→ DATA SUPPLIED:
* begin *
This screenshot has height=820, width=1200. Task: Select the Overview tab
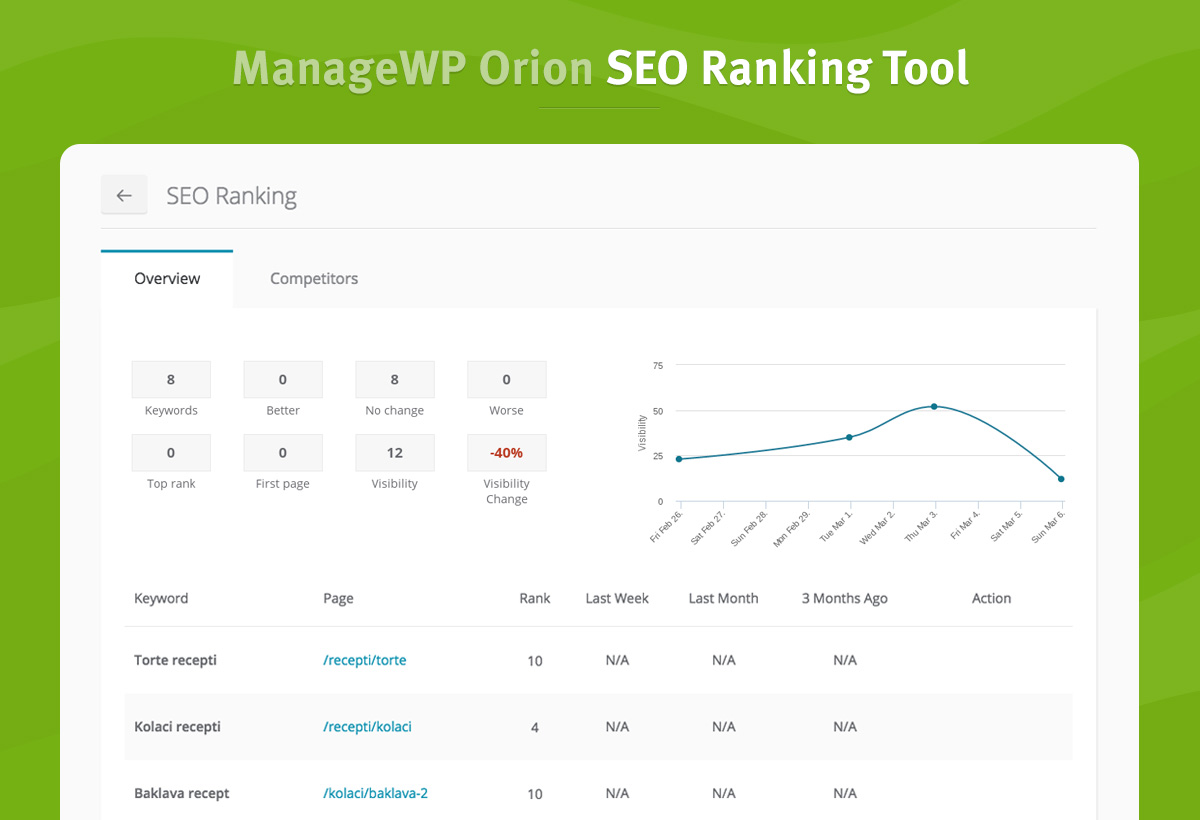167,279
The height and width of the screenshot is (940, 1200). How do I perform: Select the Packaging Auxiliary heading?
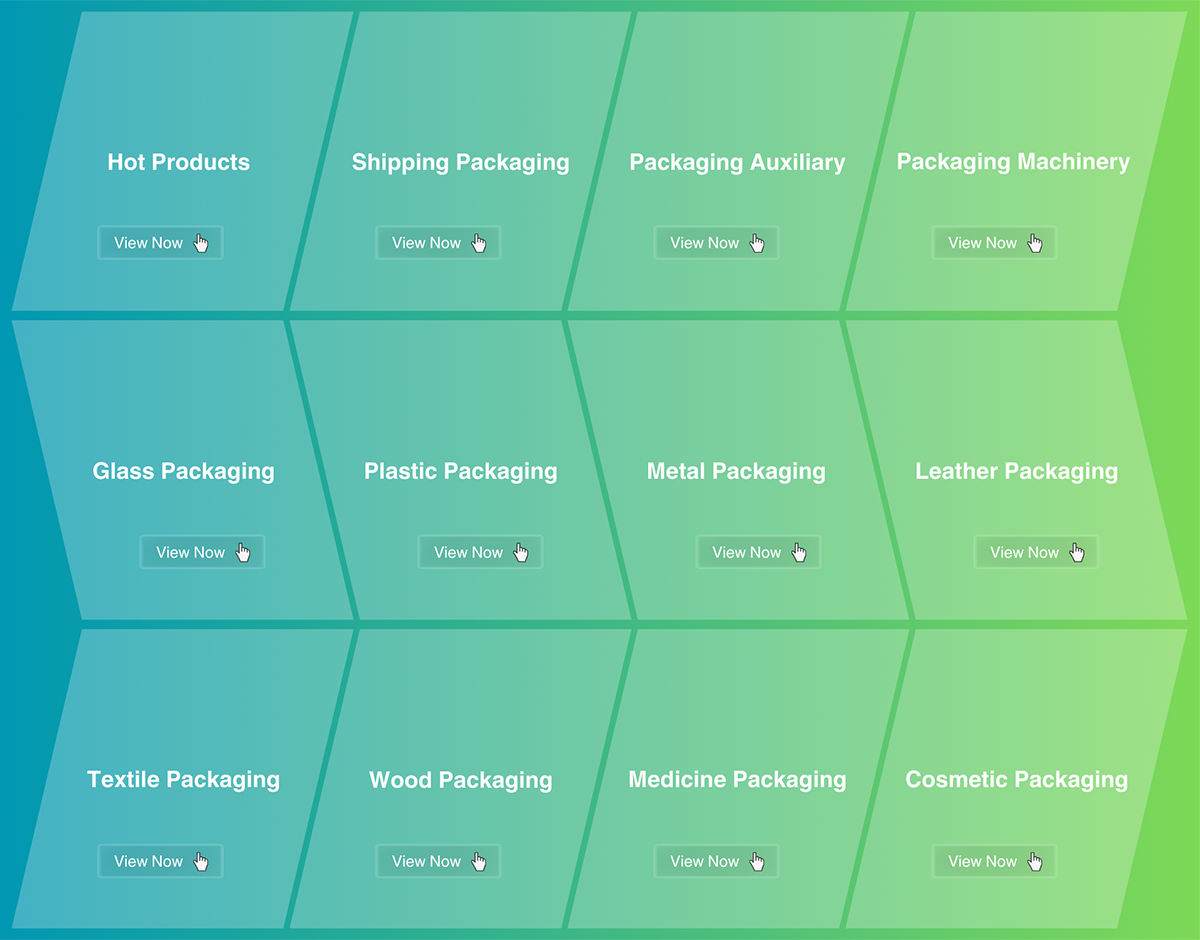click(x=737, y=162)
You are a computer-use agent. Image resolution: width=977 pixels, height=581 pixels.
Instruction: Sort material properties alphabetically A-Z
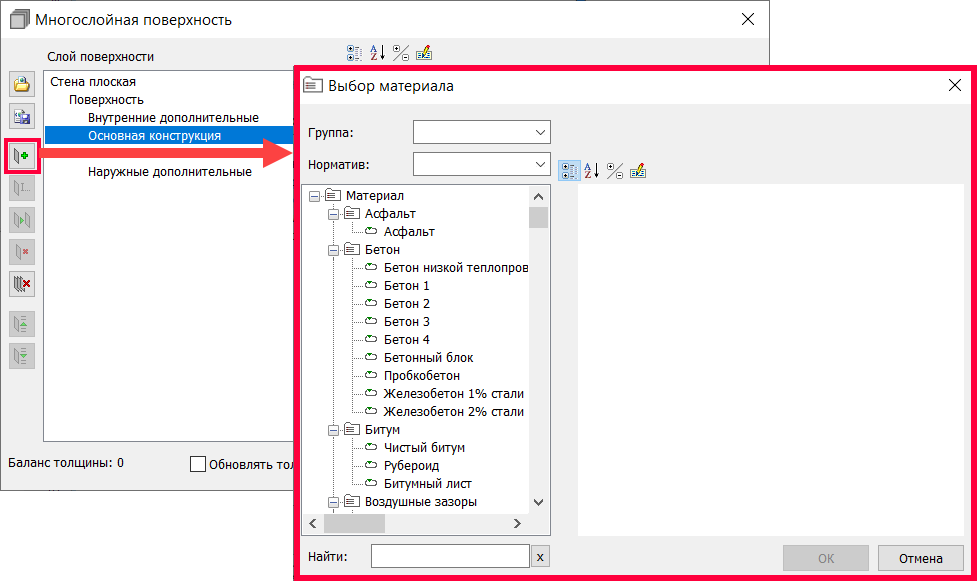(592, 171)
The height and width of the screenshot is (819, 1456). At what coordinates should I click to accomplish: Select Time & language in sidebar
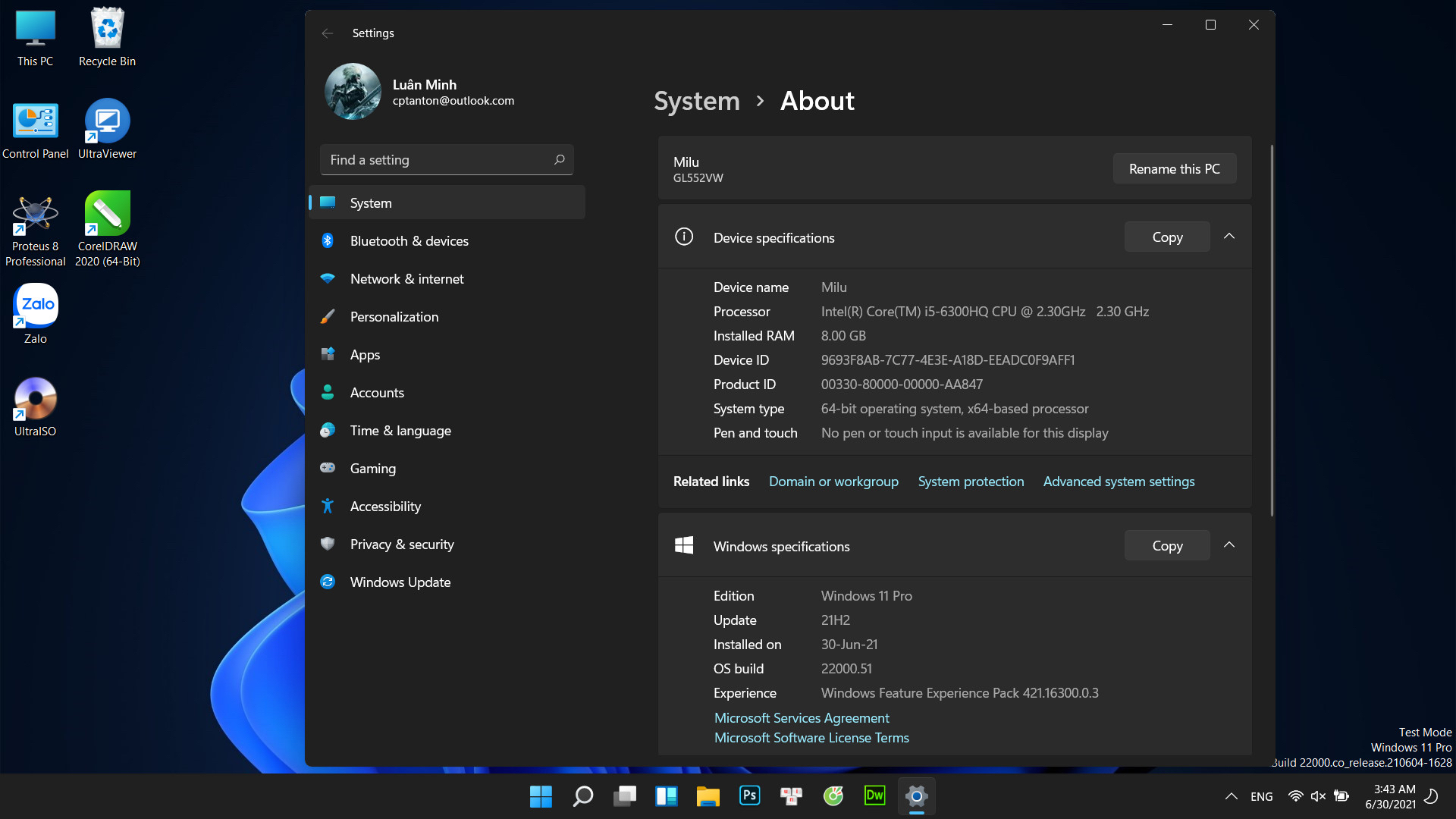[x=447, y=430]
* end *
* begin *
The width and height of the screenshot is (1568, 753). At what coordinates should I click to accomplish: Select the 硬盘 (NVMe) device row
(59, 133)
* end *
→ PROBLEM REQUIREMENTS: Swap "screenshot" for "capture" in the lines starting with the line with "This screenshot has" and going on through the line with "[x=447, y=430]". Change nothing else, and leave the pictures out of your answer.

→ RESULT:
This capture has height=820, width=1200. Task: Select the Overview tab
167,279
The height and width of the capture is (940, 1200). How do I perform: Select the Packaging Auxiliary heading?
click(x=737, y=162)
You are a computer-use agent. Image resolution: width=977 pixels, height=581 pixels.
Instruction: Sort material properties alphabetically A-Z
(592, 171)
The height and width of the capture is (819, 1456). At what coordinates should I click to accomplish: Select Time & language in sidebar
[x=447, y=430]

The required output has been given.